Rescue workers stand on the wreckage of a capsized cruise boat in Bahrain
At least 12 Britons and three people with dual British nationality died when a crowded pleasure boat sank off the coast of Bahrain.
They were among 57 people who died when the boat capsized during a party in the Persian Gulf less than half a mile off the coast last night.
Officials fear the British death toll could rise further as some of the 150 passengers remain unaccounted for.
Up to 63 people were rescued from the two-deck Arabic dhow, whose owners said it may have turned over because of overcrowding.
Groups of divers working from small launches were continuing to search the wreckage and surrounding seas today.
Briton Raymond Austin, 50, who works for a concrete company, said he left the boat before it set off on its pleasure trip because he was worried about overcrowding.
He telephoned his daughter Rebecca at their home in Kent to tell her he was well but "shaken up and distraught".
Foreign Secretary Jack Straw said the British Government had offered to assist the authorities in Bahrain.
He said: "We have responded very quickly.

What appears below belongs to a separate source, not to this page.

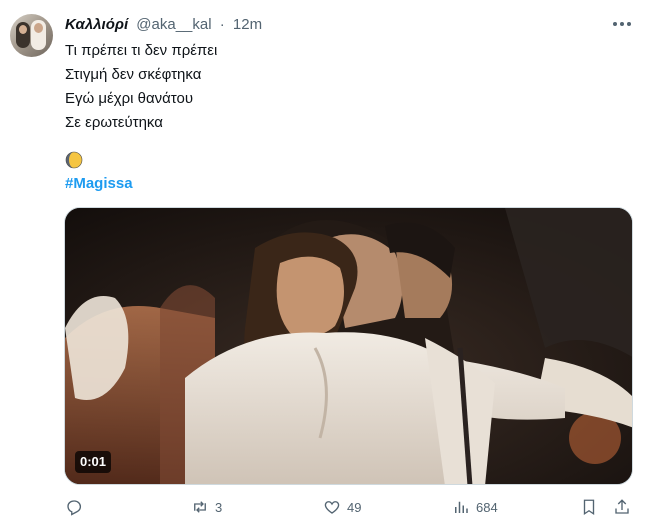 The image size is (663, 521). Describe the element at coordinates (94, 462) in the screenshot. I see `video-duration-badge: 0:01` at that location.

The embassy in Bahrain has moved into action and a rapid deployment team has already been sent from London to assist."
Among the dead was an Irishman, as well as four South Africans, two Indian nationals and one person from Pakistan.
Most of the people on board were employees of South African construction company Murray & Roberts and a subcontractor.

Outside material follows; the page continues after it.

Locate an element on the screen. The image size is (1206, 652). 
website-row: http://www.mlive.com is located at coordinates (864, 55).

They had joined a mix of Bahrainis and other Gulf Arab nationals to celebrate the completion of part of the Bahrain World Trade Centre towers.
The tragedy occurred at about 9.45pm local time (7.45pm BST) shortly after the boat set sail for a two-hour trip from the Marina Club in Manama, Bahrain's capital.
Survivors said the boat capsized without any warning as it returned to the port of Al Muharraq, in the far north east corner of the island state.
Reporter Mazeeha Saeed, of newspaper Al-Watan, said passengers could still be seen in the water, clinging to pieces of wood, when she arrived at the scene.
She said: "Survivors were trying to swim or holding on to a piece of wood or something to save themselves.
"They don't know how it happened because it happened in seconds."
During the rescue operation, US helicopters and divers helped Bahrain coastguards search the water.
Bahrain's coastguard chief, Youssef al-Katem, said an investigation was under way, although it is understood weather conditions in the area were not to blame.
Television footage showed the capsized boat with rescue workers walking on its brown hull and others taking bodies wrapped in white sheets off a small dinghy.
The boat's owner, Isa Al Qobaisi, told Bahrain's Gulf Daily News newspaper that its captain did not want to take the vessel out to sea as it had a capacity for only 100 passengers.
Construction firm Murray & Roberts said that 15 of its staff were safe but 10 others had died in the sinking.
Brian Bruce, the company's chief executive, said managers had travelled from London to the island state to assist staff and families.
He said: "We are deeply shocked by this tragedy. Our sympathy and condolences go out to all those who have been affected."
British Ambassador to Bahrain Robin Lamb was flying back to the Gulf from the UK where he has been attending a leadership conference.
Foreign Office Minister Kim Howells, who is in the Middle East on official business, is also travelling to Bahrain.